### SET EXERCISE
Rewrite every line of the listing below as a numbered list, skipping blank lines and omitting the pictures.

(Saved data entries)
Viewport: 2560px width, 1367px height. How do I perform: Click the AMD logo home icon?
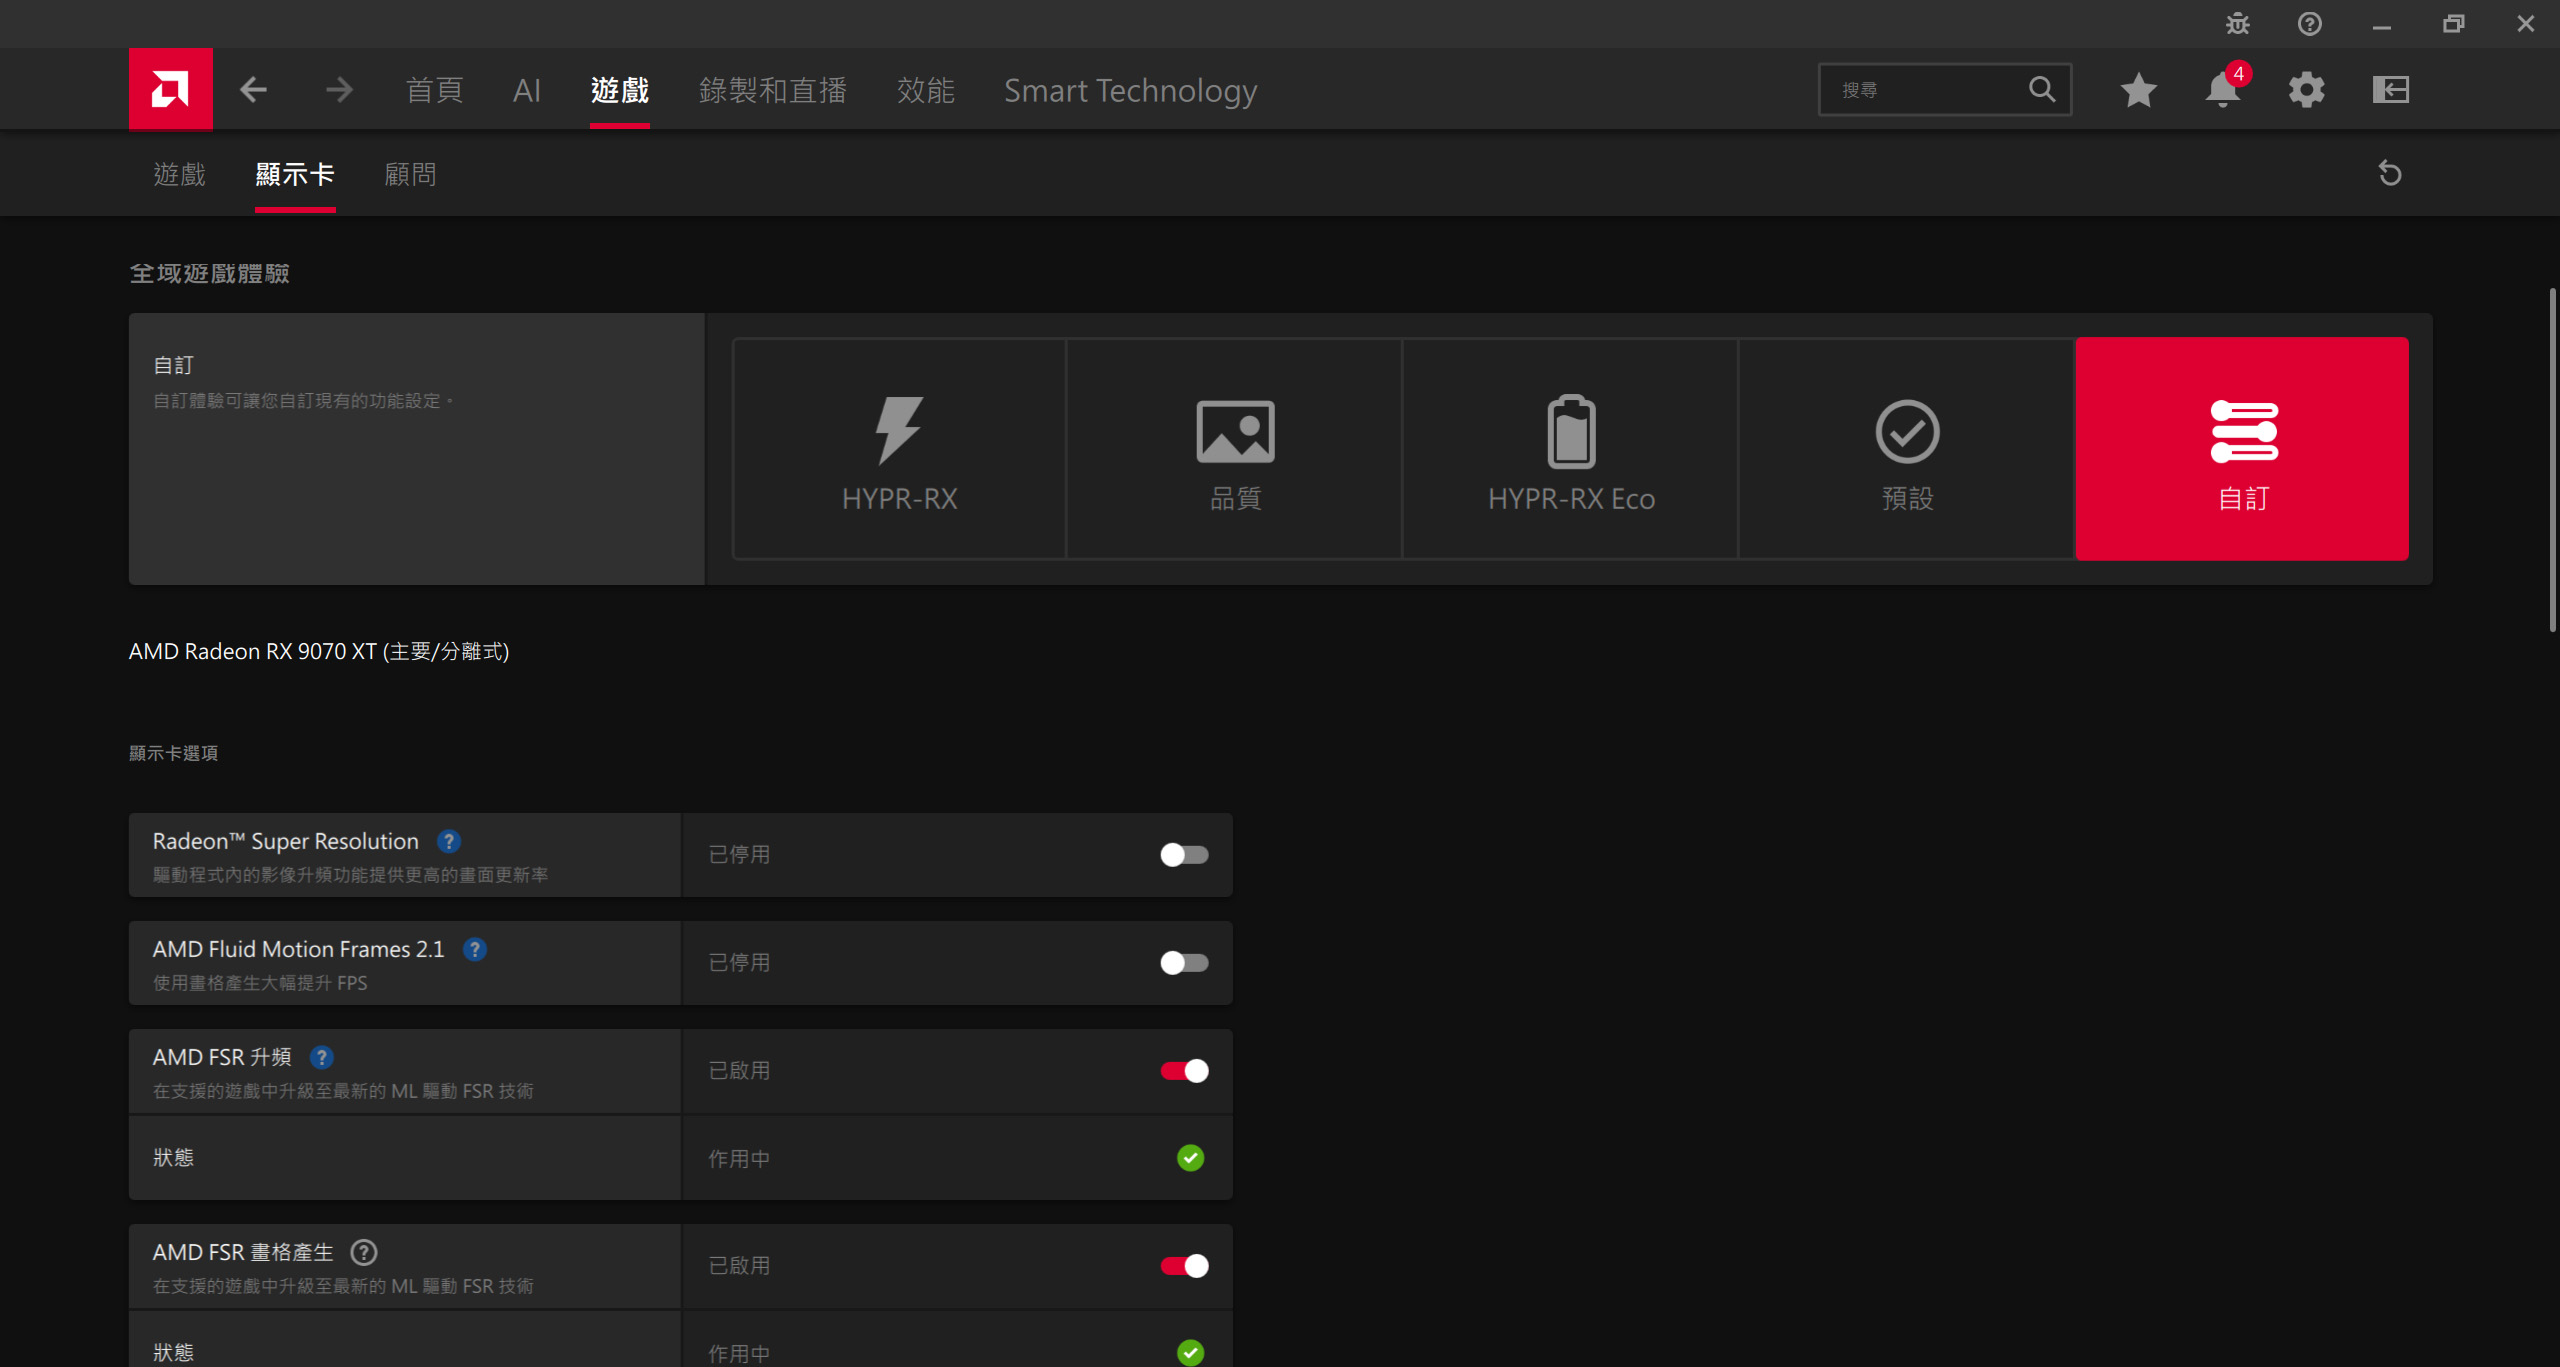point(170,89)
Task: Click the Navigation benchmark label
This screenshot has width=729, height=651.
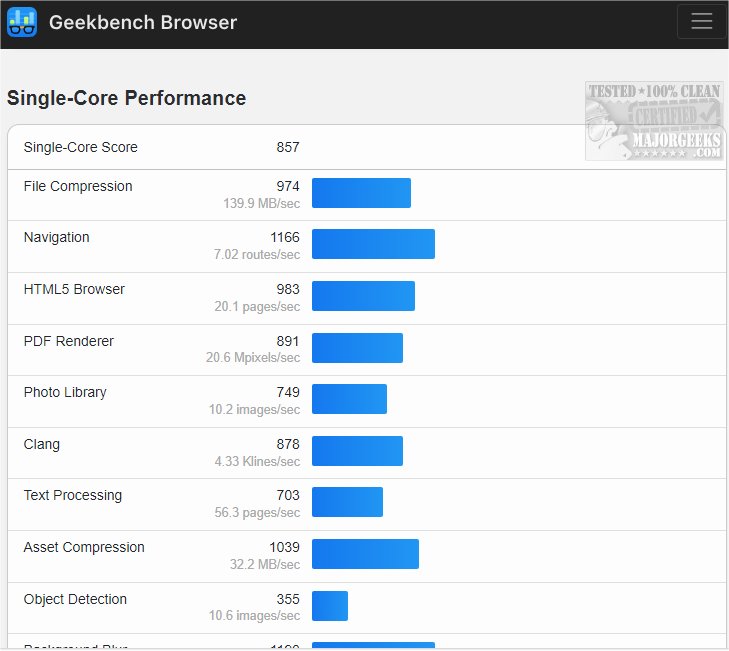Action: pos(57,237)
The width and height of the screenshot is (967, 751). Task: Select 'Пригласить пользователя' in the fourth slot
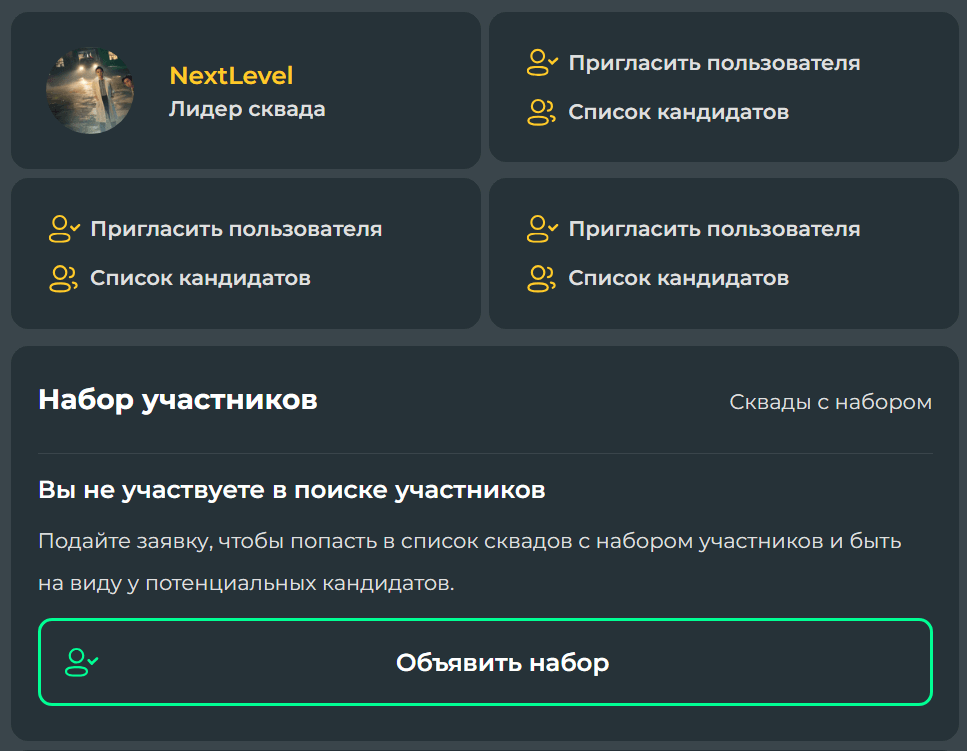[714, 229]
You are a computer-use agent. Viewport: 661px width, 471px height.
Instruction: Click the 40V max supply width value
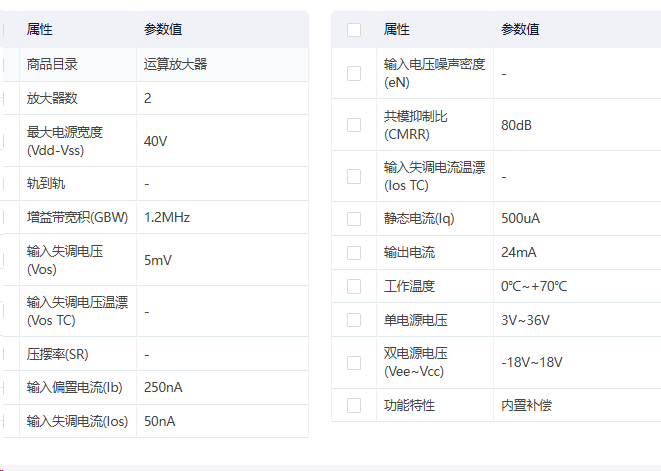coord(156,141)

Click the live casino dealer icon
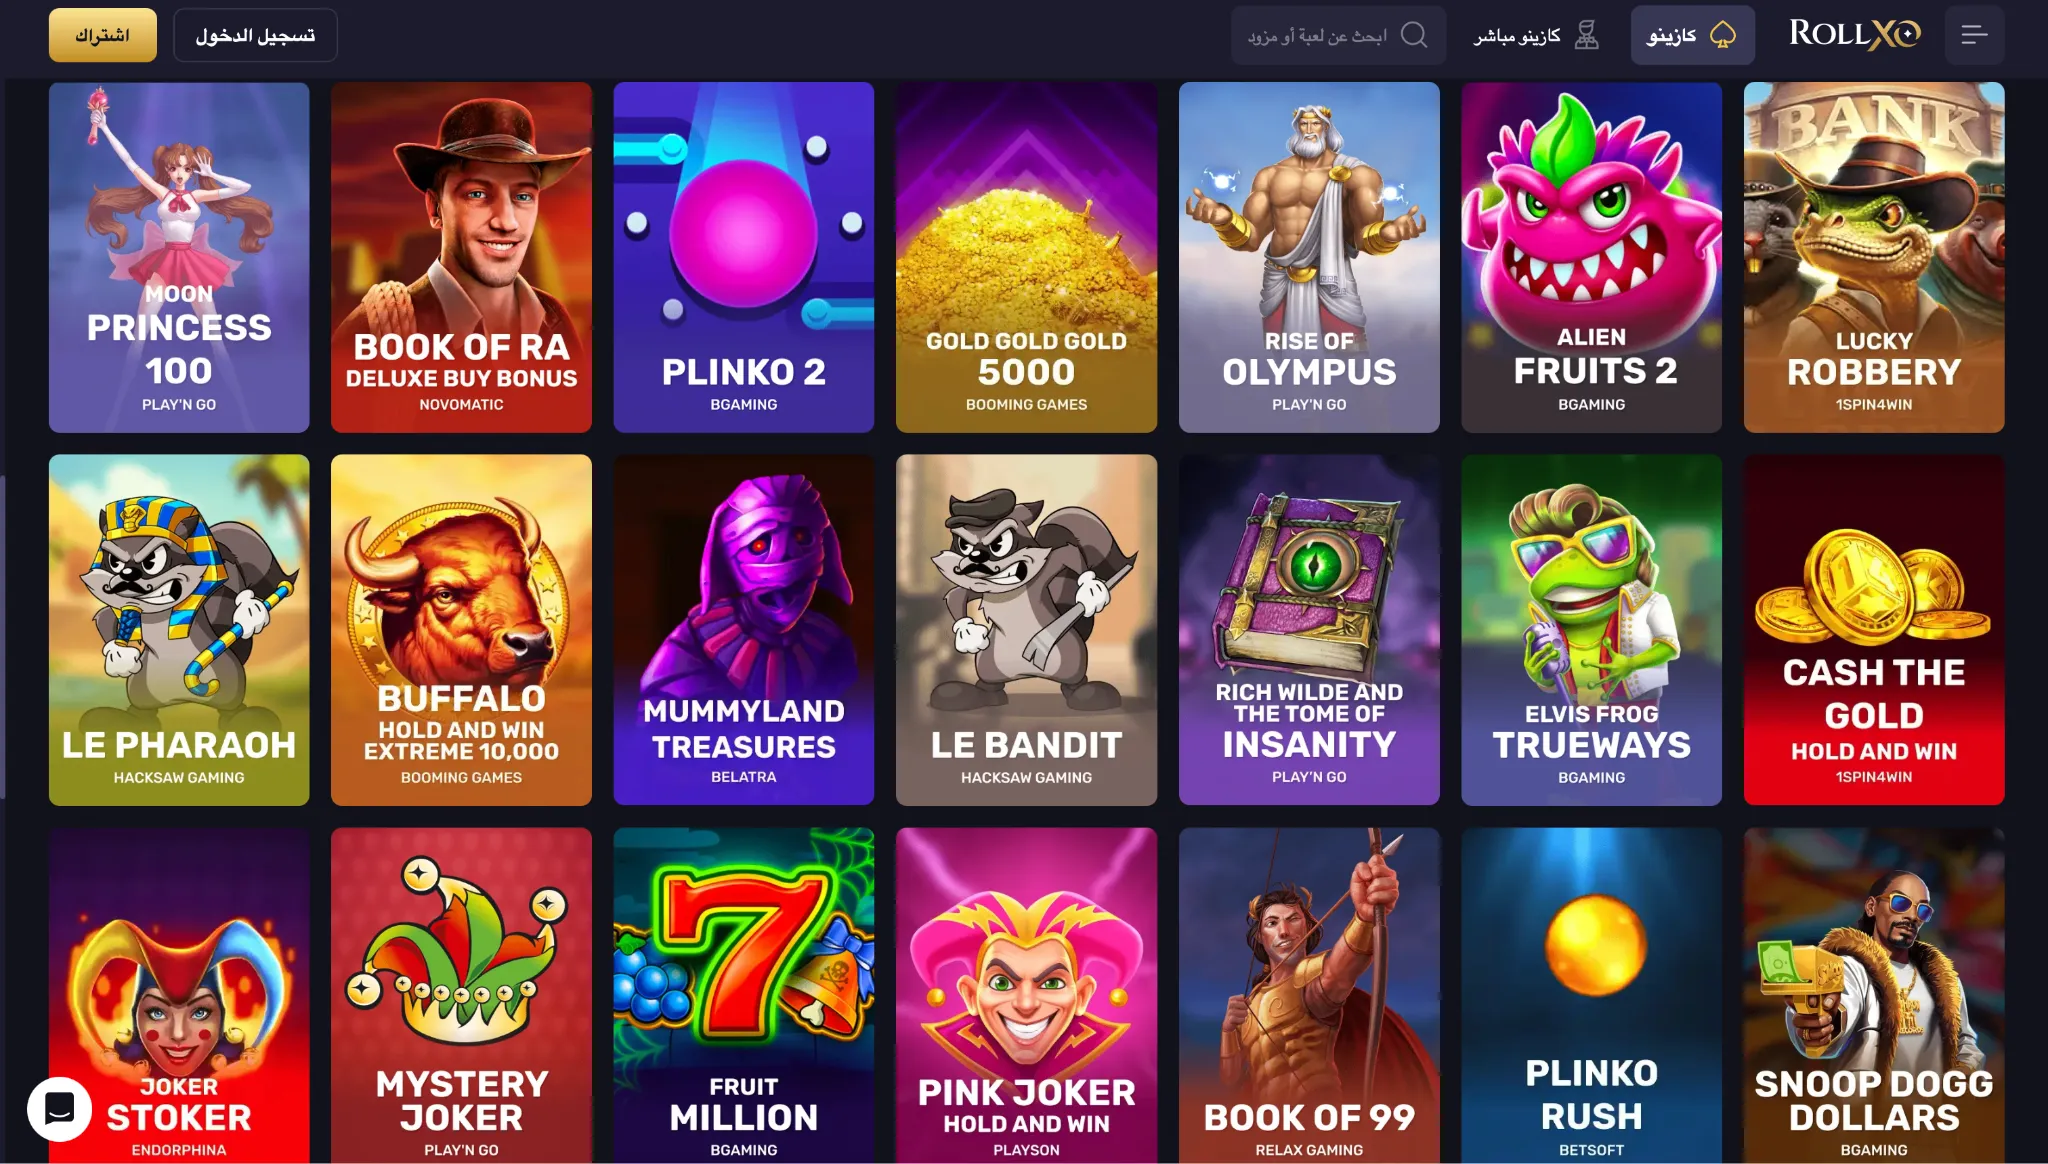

### SOLUTION TO THIS TASK
1. Viewport: 2560px width, 1367px height. How do I perform: Click the AMD logo home icon?
2. point(170,89)
3. Task: Click the Navigation benchmark label
4. This screenshot has width=729, height=651.
5. Action: pos(57,237)
6. The width and height of the screenshot is (967, 751). Task: Select 'Пригласить пользователя' in the fourth slot
7. [714, 229]
8. You are a computer-use agent. Viewport: 661px width, 471px height.
9. Instruction: Click the 40V max supply width value
10. coord(156,141)
11. Click the live casino dealer icon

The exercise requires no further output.